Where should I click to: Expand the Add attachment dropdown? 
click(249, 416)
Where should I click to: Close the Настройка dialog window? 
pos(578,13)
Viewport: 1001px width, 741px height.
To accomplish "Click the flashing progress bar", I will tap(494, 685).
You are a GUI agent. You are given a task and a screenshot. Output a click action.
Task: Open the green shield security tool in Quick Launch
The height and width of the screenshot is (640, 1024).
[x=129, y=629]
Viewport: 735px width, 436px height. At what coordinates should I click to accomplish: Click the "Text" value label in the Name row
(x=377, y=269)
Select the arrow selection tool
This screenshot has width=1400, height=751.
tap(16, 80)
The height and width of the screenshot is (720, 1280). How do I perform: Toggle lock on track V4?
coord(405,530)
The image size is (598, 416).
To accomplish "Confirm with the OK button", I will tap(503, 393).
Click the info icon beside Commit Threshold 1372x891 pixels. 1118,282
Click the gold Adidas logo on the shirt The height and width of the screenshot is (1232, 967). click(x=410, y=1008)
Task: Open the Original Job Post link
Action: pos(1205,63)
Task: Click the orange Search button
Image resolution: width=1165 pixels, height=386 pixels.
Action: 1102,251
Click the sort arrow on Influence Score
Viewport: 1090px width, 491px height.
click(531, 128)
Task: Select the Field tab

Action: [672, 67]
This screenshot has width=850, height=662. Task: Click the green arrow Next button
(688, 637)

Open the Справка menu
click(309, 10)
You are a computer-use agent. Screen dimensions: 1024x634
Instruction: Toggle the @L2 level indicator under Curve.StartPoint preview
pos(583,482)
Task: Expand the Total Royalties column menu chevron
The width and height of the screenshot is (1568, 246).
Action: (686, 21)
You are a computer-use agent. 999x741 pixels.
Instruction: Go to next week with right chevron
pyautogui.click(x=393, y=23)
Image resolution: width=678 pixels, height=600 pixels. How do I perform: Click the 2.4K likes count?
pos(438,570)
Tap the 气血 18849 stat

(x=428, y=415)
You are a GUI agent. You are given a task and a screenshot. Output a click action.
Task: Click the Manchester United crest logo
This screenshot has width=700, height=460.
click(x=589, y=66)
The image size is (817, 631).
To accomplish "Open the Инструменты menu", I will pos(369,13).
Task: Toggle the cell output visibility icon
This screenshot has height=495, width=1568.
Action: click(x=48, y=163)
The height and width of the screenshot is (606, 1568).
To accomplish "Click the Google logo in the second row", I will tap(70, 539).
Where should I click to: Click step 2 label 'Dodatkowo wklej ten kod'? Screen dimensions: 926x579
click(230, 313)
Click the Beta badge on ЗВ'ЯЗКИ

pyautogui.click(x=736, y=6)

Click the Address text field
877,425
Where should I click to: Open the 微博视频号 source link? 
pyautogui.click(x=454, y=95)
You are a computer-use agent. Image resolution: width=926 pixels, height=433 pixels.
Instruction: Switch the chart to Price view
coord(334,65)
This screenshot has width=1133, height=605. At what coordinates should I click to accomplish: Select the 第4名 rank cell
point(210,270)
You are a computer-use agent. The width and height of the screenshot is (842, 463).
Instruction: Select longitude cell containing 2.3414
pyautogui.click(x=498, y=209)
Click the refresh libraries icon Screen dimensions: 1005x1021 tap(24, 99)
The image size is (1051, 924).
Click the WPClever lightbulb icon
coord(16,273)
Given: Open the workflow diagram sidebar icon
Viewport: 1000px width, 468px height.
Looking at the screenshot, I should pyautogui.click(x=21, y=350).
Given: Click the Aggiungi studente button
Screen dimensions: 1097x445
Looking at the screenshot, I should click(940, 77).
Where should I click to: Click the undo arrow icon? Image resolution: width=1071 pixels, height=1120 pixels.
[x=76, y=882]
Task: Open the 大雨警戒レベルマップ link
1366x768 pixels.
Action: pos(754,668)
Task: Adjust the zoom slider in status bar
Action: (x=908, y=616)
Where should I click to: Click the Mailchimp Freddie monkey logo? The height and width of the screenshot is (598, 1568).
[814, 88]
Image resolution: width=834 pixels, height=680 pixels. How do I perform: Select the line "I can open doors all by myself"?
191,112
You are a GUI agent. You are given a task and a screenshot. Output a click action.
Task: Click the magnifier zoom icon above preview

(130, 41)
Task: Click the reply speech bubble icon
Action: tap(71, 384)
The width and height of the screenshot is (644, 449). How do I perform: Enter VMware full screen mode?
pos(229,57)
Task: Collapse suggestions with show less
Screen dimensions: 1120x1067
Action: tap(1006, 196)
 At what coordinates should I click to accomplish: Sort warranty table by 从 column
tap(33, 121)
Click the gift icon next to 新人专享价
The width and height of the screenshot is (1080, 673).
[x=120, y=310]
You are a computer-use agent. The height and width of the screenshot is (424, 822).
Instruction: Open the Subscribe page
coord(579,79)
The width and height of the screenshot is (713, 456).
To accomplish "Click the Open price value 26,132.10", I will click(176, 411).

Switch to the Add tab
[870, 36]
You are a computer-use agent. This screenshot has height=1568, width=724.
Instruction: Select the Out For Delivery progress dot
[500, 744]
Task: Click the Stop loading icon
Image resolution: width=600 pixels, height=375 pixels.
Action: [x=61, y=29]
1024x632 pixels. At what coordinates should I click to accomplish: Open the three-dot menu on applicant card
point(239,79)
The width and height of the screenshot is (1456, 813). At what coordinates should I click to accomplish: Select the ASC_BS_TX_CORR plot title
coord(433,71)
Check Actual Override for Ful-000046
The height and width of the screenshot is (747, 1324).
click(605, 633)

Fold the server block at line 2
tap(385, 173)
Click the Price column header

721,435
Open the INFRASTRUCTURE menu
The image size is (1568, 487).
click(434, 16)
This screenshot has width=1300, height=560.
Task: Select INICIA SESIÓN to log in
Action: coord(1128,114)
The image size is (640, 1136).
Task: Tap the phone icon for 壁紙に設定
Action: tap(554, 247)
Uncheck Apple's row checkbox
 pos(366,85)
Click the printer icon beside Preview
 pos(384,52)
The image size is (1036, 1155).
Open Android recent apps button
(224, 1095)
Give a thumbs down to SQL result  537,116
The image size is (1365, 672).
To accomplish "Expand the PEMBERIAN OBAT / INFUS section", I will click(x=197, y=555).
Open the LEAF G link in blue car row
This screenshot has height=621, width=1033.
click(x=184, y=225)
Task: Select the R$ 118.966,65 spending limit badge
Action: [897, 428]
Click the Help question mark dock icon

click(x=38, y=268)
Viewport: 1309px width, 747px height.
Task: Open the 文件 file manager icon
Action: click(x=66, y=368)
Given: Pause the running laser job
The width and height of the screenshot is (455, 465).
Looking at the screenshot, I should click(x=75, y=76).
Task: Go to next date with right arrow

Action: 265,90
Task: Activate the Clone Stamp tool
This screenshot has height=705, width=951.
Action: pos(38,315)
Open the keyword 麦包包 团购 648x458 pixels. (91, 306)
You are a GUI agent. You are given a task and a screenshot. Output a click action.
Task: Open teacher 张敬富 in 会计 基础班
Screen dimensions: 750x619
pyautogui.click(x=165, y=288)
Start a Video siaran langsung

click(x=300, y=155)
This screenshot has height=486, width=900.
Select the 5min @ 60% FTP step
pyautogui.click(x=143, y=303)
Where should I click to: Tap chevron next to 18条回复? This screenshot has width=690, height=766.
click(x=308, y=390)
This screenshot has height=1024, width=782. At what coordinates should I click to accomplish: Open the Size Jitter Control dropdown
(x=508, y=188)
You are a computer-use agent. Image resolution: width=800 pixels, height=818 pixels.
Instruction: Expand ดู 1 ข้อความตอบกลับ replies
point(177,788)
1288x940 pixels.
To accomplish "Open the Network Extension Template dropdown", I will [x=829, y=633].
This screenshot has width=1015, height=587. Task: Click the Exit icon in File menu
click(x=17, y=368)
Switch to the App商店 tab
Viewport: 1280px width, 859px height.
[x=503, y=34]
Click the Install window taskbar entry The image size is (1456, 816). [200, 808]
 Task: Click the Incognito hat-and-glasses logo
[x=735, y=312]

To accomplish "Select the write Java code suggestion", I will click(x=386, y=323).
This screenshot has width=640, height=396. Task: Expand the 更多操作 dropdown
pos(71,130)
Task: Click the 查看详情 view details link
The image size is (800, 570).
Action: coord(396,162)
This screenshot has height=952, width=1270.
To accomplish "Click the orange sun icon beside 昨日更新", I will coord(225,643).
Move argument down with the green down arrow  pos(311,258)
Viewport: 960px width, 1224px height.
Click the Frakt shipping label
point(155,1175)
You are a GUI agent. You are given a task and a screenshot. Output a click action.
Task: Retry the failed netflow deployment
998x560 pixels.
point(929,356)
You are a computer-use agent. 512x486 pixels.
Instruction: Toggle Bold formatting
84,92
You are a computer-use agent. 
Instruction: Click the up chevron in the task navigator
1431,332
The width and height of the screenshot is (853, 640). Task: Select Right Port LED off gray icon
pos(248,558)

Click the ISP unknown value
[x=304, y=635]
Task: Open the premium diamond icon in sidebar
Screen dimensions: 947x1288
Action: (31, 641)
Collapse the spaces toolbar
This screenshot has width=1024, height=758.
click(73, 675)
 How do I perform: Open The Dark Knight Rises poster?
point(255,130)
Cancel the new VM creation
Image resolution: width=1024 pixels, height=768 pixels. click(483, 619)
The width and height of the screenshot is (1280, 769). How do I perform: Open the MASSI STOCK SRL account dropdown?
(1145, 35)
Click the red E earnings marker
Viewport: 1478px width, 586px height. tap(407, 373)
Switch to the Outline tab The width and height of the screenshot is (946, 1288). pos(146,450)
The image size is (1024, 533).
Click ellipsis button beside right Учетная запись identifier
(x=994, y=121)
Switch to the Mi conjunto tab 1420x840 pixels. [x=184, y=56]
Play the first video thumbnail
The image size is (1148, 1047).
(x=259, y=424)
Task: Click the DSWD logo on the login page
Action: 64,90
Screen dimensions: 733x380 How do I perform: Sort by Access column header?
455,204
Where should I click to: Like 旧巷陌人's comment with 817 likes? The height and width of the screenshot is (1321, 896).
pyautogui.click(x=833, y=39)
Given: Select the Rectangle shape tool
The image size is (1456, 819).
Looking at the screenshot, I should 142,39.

--------------------------------

_WHAT YOU ARE ASKED TO DO:_
Only lines with the string "computer" belong in the answer; copy each of them from the listing.

_RESULT BELOW:_
You are a computer-use agent. Screen dimensions: 1024x634
You are a computer-use agent. 999x741 pixels.
You are a computer-use agent. Image resolution: width=926 pixels, height=433 pixels.
You are a computer-use agent. The width and height of the screenshot is (842, 463).
You are a computer-use agent. The height and width of the screenshot is (424, 822).
You are a computer-use agent. This screenshot has height=1568, width=724.
You are a computer-use agent. Image resolution: width=800 pixels, height=818 pixels.
You are a computer-use agent. 512x486 pixels.
You are a computer-use agent. 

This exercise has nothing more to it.